* Collected data entries
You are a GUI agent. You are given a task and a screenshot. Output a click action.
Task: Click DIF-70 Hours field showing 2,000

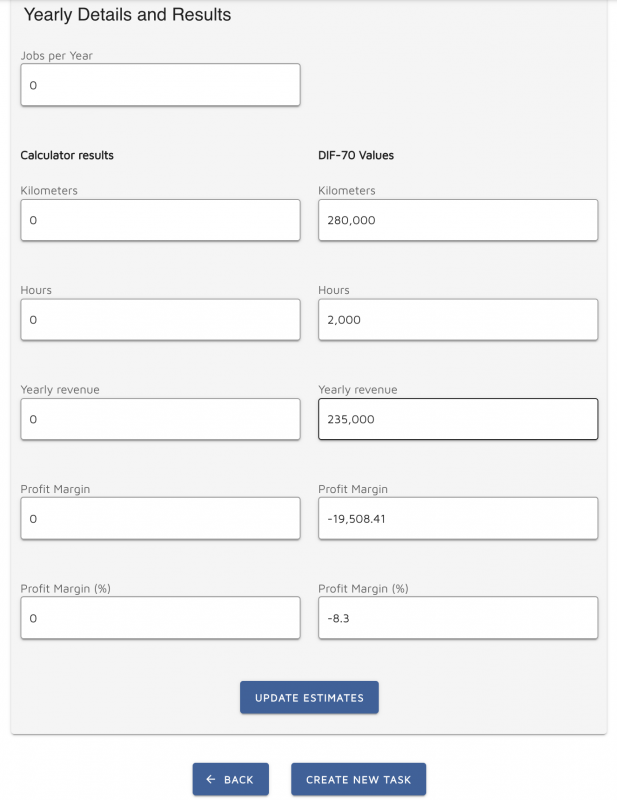tap(458, 319)
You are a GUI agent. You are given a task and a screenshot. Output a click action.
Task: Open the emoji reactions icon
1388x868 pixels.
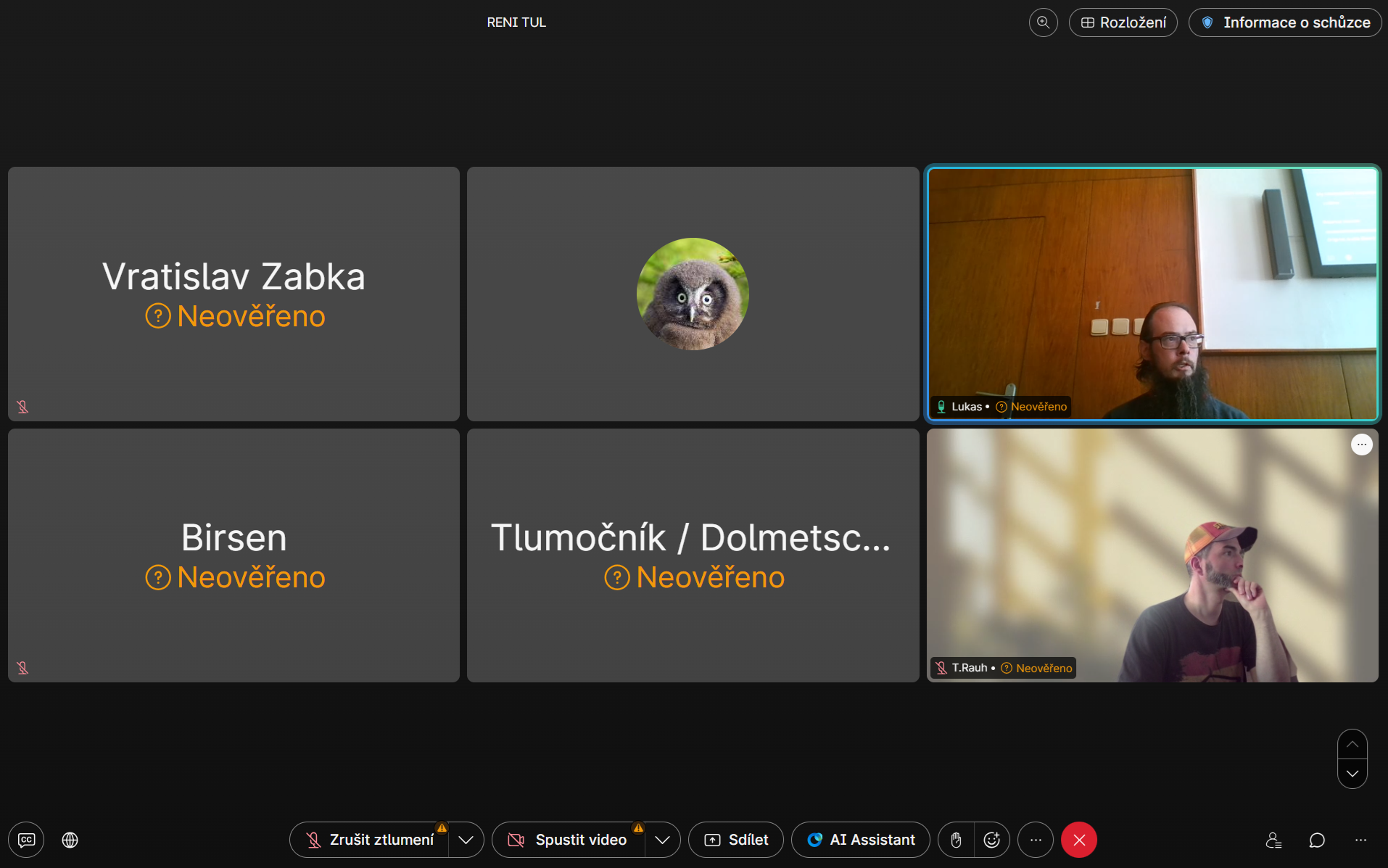click(x=991, y=840)
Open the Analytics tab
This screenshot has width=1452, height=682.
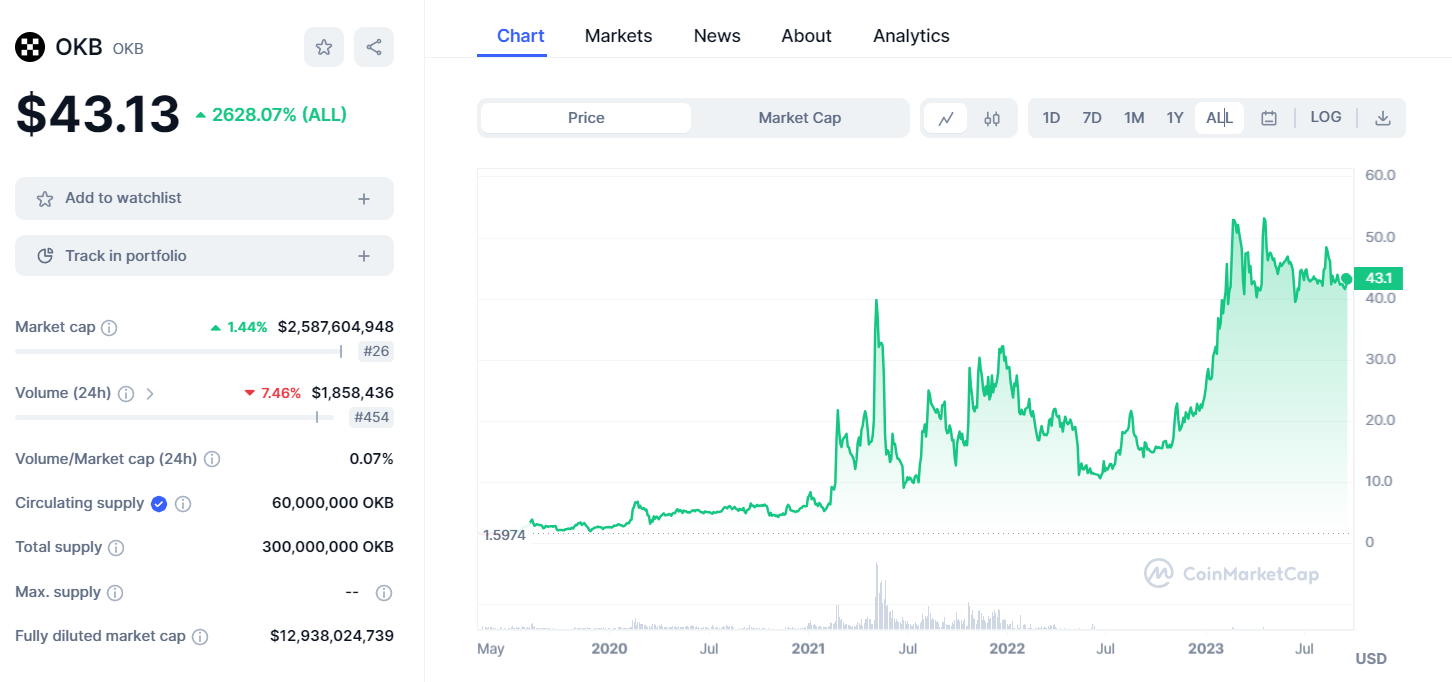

* TASK TO COMPLETE
Some of the data mentions "Open". Copy every line where it does.

* OUTPUT BELOW
Task: Open the emoji reactions icon
Open the Analytics tab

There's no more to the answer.